We cannot, without further examination, maker an accurate estimate of the cost of the proposed work, but think it will be about . . . . the most of which will be for labor, the materials being nearly all in the navy-yard, except the ironplating to cover the shield. The plan to be adopted in the arrangement of the shield for glancing shot, mounting guns, arranging the hull, etc., and plating, to be in accordance with the plan submitted for the approval of the department.

We are, with much respect, your obedient servants,

William P. Williamson, Chief Engineer Confederate States Navy; John M. Brooke, Lieutenant Confederate States Navy; John L. Porter, Naval Constructor.
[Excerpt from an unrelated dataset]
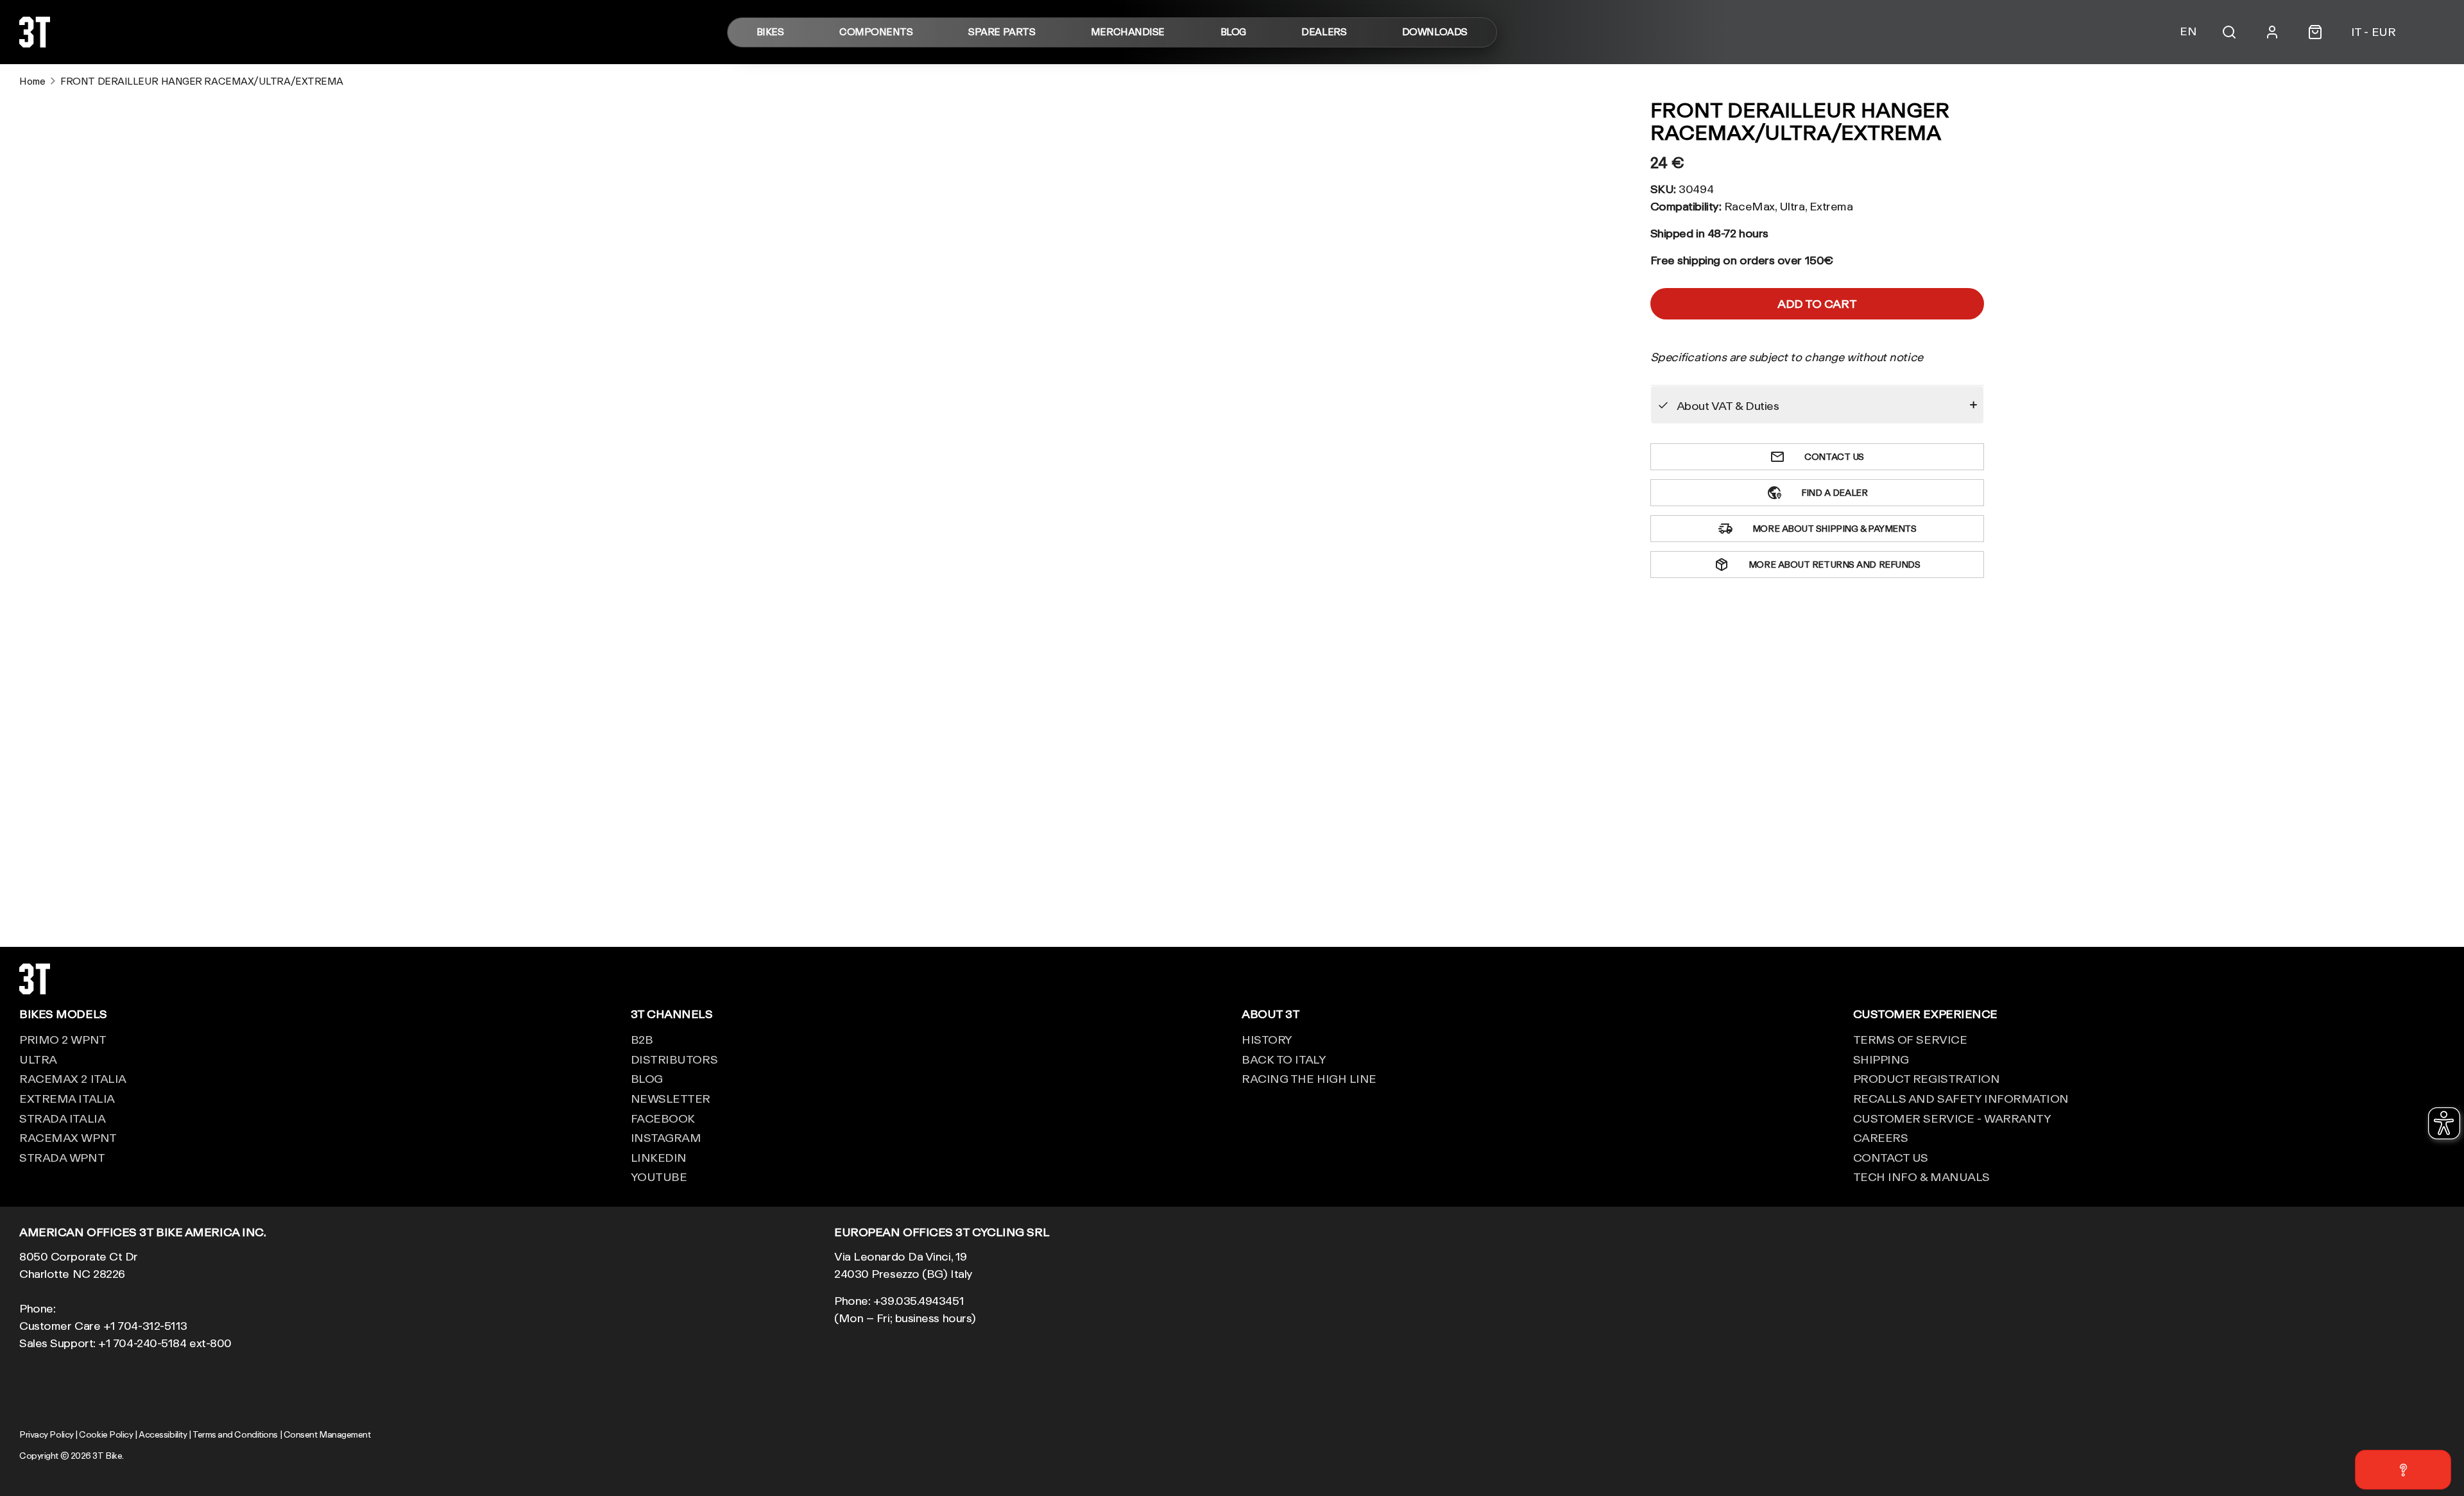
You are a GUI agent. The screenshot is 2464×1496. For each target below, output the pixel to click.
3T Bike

Immediately upon the adoption of the plan, Porter was directed to proceed with the constructor's duties. Mr. Williamson was charged with the engineer's department, and to Mr. Brooke were assigned the duties of attending to and preparing the iron and forwarding it from the Tredegar Works, the experiments necessary to test the plates and to determine their thickness, and devising heavy rifled ordnance for the ship, with the details pertaining to ordnance. Mr. Porter cut the ship down, submerged her ends, performed all the duties of constructor, and originated all the interior arrangements by which space has been economized, and he has exhibited energy, ability and ingenuity. Mr. Williamson thoroughly overhauled her engines, supplied deficiencies, and repaired defects, and improved greatly the motive power of the vessel.

Mr. Brooke attended daily to the iron, constructed targets, ascertained by actual tests the resistance offered by inclined planes of iron to heavy ordnance, and determined interesting and important facts in connection therewith, and which were of great importance in the construction of the ship; devised and prepared the models and drawings of the ship's heavy ordnance, being guns of a class never before made, and of extraordinary power and strength.

It is deemed inexpedient to state the angle of inclination, the character of the plates upon the ship, the manner of preparing them, or the number, calibre, and weight of the guns; and many novel and interesting features of her construction, which were experimentally determined, are necessarily omitted.

The novel plan of submerging the ends of the ship and the eaves of the casemate, however, is the peculiar and distinctive feature of the Virginia. It was never before adopted. The resistance of iron plates to heavy ordnance, whether presented in vertical planes or at low angles of inclination, had been investigated in England before the Virginia was commenced, and Major Barnard, U. S. A., had referred to the subject in his “Sea-Coast defences.”

We were without accurate data, however, and were compelled to determine the inclination of the plates, and their thickness and form, by actual experiment.

The department has freely consulted the three excellent officers referred to throughout the labors on the Virginia, and they have all exhibited signal ability, energy, and zeal.

I have the honor to be, very respectfully,

Your obedient servant,

S. R. Mallory, Secretary of the Navy.